Recorded data:
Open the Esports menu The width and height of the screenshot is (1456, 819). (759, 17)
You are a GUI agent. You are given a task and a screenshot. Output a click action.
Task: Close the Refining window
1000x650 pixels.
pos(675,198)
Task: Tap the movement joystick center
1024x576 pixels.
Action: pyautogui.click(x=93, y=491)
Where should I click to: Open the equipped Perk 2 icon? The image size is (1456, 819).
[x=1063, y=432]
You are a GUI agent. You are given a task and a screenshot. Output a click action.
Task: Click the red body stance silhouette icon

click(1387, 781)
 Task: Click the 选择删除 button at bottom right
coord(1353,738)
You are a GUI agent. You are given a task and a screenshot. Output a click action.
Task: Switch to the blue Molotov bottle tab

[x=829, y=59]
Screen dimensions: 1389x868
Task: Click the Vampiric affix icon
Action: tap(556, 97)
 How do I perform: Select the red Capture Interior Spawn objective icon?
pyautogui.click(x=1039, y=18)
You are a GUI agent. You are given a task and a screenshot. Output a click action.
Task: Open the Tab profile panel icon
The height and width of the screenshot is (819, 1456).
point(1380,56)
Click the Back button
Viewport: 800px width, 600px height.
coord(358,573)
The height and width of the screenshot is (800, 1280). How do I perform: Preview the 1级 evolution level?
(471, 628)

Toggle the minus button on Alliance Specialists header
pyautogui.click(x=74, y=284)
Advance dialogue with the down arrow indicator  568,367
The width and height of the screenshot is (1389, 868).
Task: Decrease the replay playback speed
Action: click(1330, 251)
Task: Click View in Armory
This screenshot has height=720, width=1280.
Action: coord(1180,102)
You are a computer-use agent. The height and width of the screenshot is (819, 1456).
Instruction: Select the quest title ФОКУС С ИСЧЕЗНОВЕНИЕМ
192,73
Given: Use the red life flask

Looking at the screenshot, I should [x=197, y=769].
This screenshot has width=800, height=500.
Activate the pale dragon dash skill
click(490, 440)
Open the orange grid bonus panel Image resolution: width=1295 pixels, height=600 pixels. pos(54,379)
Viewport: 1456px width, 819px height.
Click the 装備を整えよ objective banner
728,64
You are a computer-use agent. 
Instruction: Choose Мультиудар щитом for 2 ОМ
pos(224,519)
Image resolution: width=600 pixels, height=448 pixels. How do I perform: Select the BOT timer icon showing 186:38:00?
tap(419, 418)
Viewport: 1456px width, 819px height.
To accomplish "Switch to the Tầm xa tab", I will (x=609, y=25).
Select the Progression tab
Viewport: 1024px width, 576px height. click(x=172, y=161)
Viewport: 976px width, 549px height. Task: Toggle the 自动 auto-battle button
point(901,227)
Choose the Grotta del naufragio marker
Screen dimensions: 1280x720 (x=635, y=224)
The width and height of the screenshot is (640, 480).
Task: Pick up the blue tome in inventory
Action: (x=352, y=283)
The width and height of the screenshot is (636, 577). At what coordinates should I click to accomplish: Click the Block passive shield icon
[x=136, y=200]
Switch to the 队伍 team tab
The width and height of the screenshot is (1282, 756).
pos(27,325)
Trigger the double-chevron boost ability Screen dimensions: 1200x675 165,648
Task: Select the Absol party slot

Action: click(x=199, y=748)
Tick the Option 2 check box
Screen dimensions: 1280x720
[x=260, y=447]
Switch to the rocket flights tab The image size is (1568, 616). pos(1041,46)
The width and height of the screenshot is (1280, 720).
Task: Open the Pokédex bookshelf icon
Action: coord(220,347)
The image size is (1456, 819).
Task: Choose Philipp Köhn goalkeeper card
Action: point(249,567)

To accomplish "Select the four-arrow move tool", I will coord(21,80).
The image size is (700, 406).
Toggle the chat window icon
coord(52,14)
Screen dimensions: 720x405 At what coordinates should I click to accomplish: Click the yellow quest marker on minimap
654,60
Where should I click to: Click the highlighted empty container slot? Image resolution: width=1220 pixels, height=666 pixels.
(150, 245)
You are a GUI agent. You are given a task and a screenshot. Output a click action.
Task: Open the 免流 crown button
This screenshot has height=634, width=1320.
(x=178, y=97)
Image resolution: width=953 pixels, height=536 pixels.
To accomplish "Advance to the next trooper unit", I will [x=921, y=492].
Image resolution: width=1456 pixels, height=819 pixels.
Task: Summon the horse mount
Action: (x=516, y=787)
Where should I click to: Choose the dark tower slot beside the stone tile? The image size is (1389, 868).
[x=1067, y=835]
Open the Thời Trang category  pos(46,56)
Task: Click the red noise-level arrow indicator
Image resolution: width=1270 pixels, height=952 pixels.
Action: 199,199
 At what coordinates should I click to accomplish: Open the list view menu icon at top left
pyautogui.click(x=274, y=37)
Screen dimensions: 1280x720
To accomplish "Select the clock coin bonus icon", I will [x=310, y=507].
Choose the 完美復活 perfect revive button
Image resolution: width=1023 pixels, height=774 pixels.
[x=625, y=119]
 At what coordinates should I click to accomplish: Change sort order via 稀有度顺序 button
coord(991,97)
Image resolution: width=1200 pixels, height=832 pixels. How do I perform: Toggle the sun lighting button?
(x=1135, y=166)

Requirement ->
Find each line of the listing above that contains the string "level" and copy those lines. Matching is case-sensitive.

Task response ->
The height and width of the screenshot is (800, 1280). How do I perform: Preview the 1级 evolution level?
Task: Click the red noise-level arrow indicator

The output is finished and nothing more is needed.